● Exercise inputs
- Opening Delimiter -

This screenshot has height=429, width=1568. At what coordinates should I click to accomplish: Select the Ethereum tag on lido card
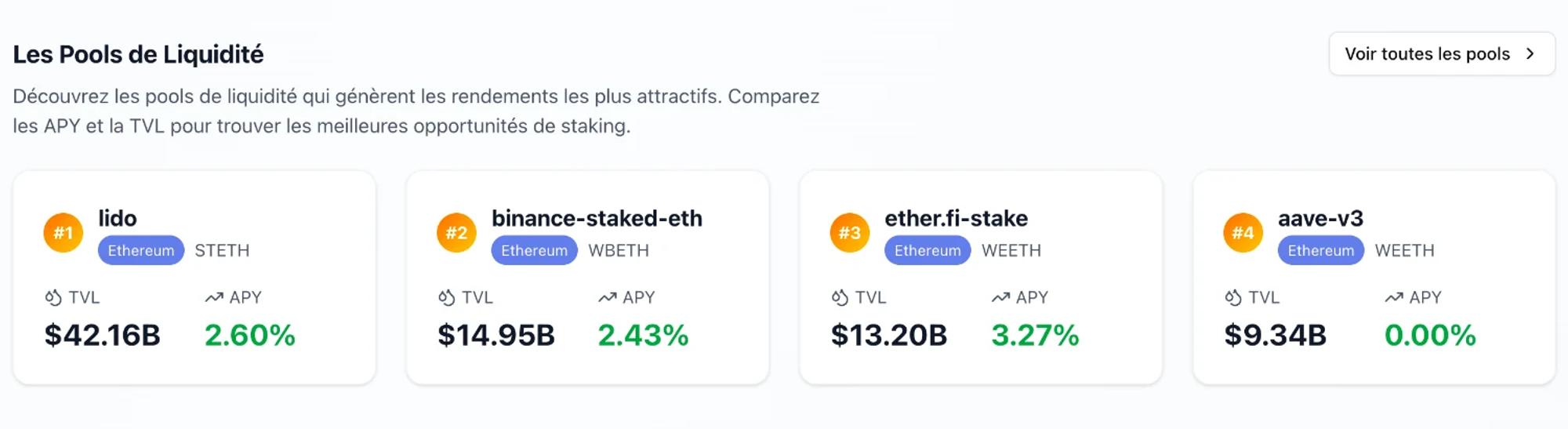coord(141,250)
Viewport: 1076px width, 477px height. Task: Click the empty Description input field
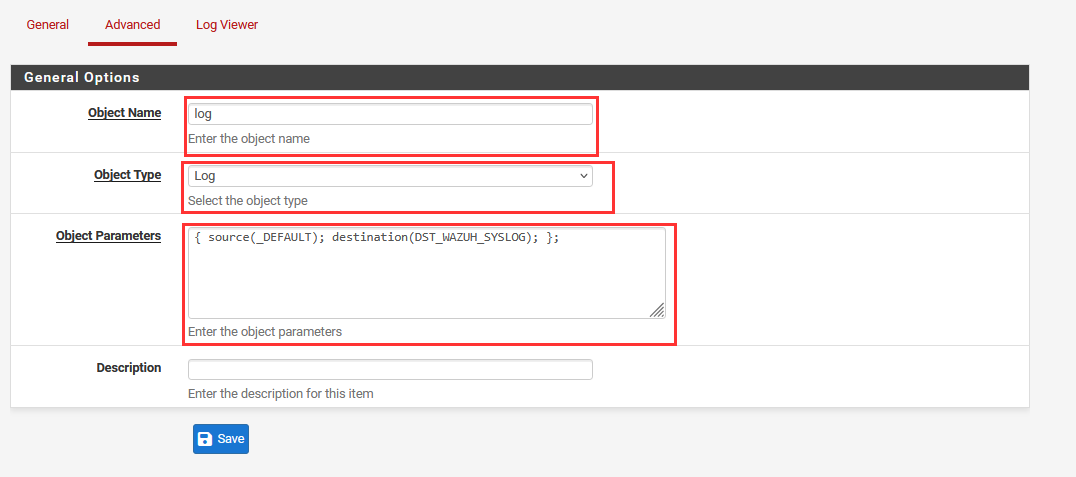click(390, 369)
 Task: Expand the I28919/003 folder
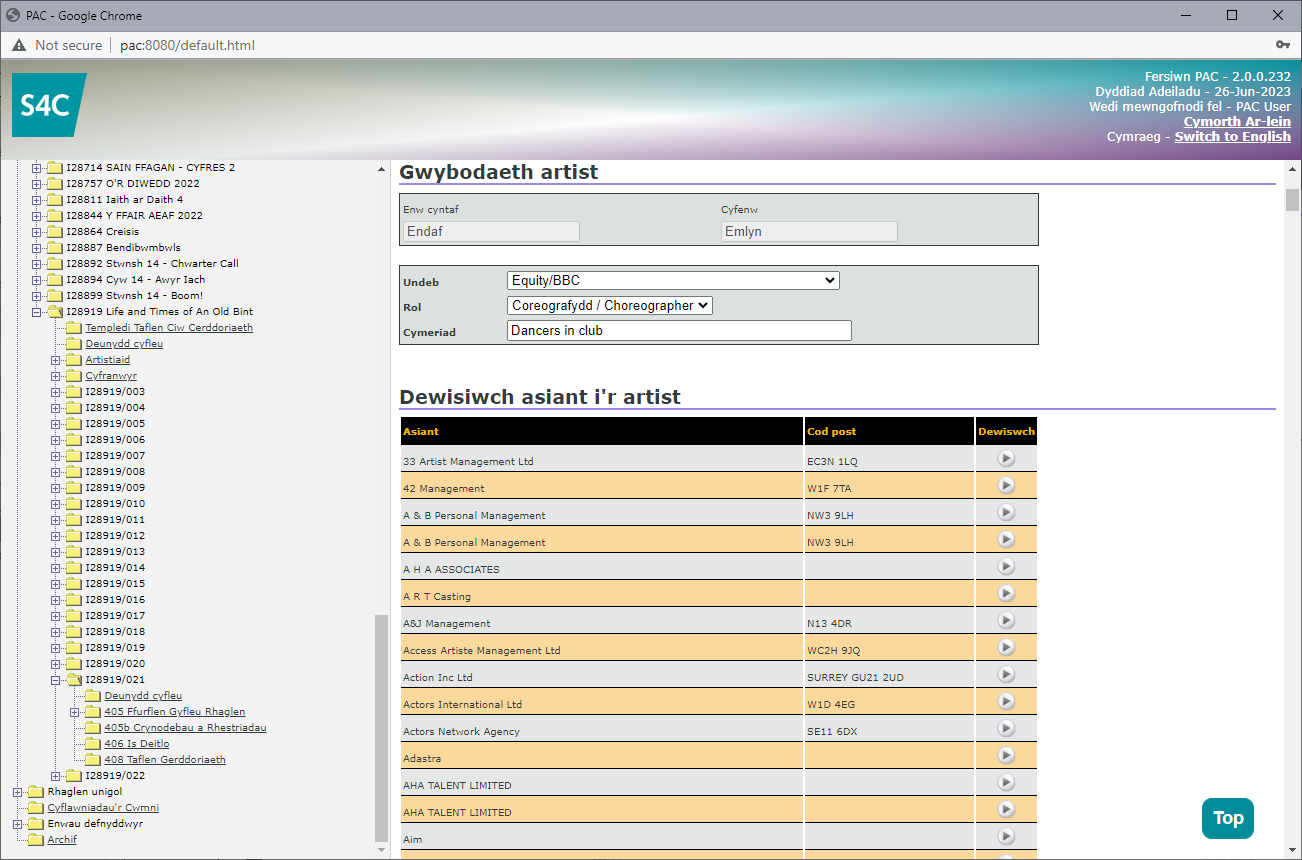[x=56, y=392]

- Closing Delimiter -

● What the task asks
A word-for-word copy is needed of the lines from the line holding "Viewport: 1076px width, 477px" through the end of the records, both included, excluding every picture.

● Solution to the exercise
Viewport: 1076px width, 477px height. Task: Click the empty Description input field
click(390, 369)
 Task: Expand the I28919/003 folder
[x=56, y=392]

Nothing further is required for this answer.